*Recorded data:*
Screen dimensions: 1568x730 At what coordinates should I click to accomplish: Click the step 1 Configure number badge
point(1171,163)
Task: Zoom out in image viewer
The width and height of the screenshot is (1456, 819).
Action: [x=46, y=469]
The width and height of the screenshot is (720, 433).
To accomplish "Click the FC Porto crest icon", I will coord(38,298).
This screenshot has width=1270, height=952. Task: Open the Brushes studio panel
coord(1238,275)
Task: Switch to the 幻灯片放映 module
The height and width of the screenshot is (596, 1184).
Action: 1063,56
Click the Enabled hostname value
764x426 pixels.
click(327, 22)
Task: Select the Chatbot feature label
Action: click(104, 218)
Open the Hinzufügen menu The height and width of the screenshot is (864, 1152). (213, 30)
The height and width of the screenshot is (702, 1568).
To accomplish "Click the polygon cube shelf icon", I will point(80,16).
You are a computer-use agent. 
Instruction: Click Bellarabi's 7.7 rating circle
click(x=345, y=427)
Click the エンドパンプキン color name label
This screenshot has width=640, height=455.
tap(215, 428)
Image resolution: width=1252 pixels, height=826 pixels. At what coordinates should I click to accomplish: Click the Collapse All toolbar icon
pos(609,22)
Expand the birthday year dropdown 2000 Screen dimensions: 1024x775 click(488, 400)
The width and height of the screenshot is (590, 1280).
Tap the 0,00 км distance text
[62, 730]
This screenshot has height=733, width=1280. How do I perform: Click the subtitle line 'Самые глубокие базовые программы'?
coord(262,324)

*REQUEST:* Format the lines, starting at the first one and ending at the one that contains "pos(609,22)", as a Markdown table with the columns No. and Line. Give each line its row number and leave out blank lines.

*WRITTEN RESPONSE:*
| No. | Line |
|---|---|
| 1 | Screen dimensions: 1568x730 At what coordinates should I click to accomplish: Click the step 1 Configure number badge |
| 2 | point(1171,163) |
| 3 | Task: Zoom out in image viewer |
| 4 | The width and height of the screenshot is (1456, 819). |
| 5 | Action: [x=46, y=469] |
| 6 | The width and height of the screenshot is (720, 433). |
| 7 | To accomplish "Click the FC Porto crest icon", I will coord(38,298). |
| 8 | This screenshot has width=1270, height=952. Task: Open the Brushes studio panel |
| 9 | coord(1238,275) |
| 10 | Task: Switch to the 幻灯片放映 module |
| 11 | The height and width of the screenshot is (596, 1184). |
| 12 | Action: 1063,56 |
| 13 | Click the Enabled hostname value |
| 14 | 764x426 pixels. |
| 15 | click(327, 22) |
| 16 | Task: Select the Chatbot feature label |
| 17 | Action: click(104, 218) |
| 18 | Open the Hinzufügen menu The height and width of the screenshot is (864, 1152). (213, 30) |
| 19 | The height and width of the screenshot is (702, 1568). |
| 20 | To accomplish "Click the polygon cube shelf icon", I will point(80,16). |
| 21 | You are a computer-use agent.  |
| 22 | Instruction: Click Bellarabi's 7.7 rating circle |
| 23 | click(x=345, y=427) |
| 24 | Click the エンドパンプキン color name label |
| 25 | This screenshot has width=640, height=455. |
| 26 | tap(215, 428) |
| 27 | Image resolution: width=1252 pixels, height=826 pixels. At what coordinates should I click to accomplish: Click the Collapse All toolbar icon |
| 28 | pos(609,22) |